C’est par une météo assez fraîche mais globalement sèche – la pluie ne s’est invitée que par intermittence au moment de la procédure de pole position et avant la course – que s’est déroulé le second E-Prix de Rome ce samedi 13 avril. Le circuit, tracé au coeur du quartier de l’EUR, est très apprécié des pilotes pour son côté vallonné, mais aussi pour le challenge sportif qu’il représente car il est, avec ses 21 virages, également très technique.

 

Long de 2,85 km, il a en outre permis aux partenaires de Michelin de démontrer le potentiel de leurs nouvelles voitures, les Gen2, pour lesquelles les pneumatiques Michelin ont été spécialement développés et ont donc logiquement contribué à l’augmentation de leurs performances sur piste.

 

Sur le circuit de Rome, des écarts dépassant six secondes ont alors été constatés entre le meilleur temps de l’année dernière (1’35’’467) réalisé par le pilote Félix Rosenqvist (Mahindra) et celui de cette saison, qui a été établi à 1’29’’370 par Jean-Eric Vergne (DS Techeetah).

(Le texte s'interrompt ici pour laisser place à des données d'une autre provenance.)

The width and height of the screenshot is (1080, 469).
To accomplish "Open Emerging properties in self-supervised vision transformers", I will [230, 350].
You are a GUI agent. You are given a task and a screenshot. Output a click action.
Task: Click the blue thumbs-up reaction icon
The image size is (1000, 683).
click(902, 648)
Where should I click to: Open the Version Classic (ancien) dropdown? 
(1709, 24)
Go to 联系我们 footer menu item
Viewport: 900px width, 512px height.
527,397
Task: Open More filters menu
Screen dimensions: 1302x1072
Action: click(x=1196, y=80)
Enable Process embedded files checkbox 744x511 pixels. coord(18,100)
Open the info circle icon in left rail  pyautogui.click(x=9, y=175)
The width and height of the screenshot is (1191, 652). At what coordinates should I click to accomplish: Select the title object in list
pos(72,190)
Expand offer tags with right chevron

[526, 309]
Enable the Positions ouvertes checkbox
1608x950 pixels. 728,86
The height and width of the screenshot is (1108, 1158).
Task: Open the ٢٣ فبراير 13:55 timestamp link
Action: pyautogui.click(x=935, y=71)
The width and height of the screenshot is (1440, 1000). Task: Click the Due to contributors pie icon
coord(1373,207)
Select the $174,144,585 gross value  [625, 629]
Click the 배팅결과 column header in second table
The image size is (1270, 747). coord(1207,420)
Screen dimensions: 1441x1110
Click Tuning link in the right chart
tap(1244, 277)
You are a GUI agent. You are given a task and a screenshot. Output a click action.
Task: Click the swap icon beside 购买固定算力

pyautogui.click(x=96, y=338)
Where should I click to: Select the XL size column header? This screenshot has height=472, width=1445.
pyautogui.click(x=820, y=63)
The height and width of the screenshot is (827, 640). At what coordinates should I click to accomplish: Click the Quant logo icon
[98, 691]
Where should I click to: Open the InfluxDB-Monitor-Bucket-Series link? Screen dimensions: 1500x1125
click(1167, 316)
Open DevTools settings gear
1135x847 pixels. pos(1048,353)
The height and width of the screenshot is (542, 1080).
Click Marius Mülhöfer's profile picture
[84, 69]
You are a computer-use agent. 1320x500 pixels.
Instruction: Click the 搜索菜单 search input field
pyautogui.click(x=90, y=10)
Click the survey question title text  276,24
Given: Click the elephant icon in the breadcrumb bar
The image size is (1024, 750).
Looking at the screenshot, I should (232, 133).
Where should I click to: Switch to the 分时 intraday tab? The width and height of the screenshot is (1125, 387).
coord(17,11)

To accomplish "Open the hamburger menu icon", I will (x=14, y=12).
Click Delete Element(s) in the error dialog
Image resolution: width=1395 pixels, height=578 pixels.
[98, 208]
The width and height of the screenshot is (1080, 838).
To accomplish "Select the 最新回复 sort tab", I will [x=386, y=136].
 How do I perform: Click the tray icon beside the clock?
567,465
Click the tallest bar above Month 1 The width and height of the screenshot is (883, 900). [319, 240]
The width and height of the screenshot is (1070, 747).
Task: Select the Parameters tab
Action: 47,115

Cet écart est le plus important jamais constaté en Formula E sur le même circuit depuis le début du championnat, en septembre 2014. Il constitue alors un véritable record. D’une manière générale, les nouveaux pneumatiques Michelin ont déjà tutoyé de nombreux extrêmes depuis le début de la saison, et ont aussi atteints plusieurs records.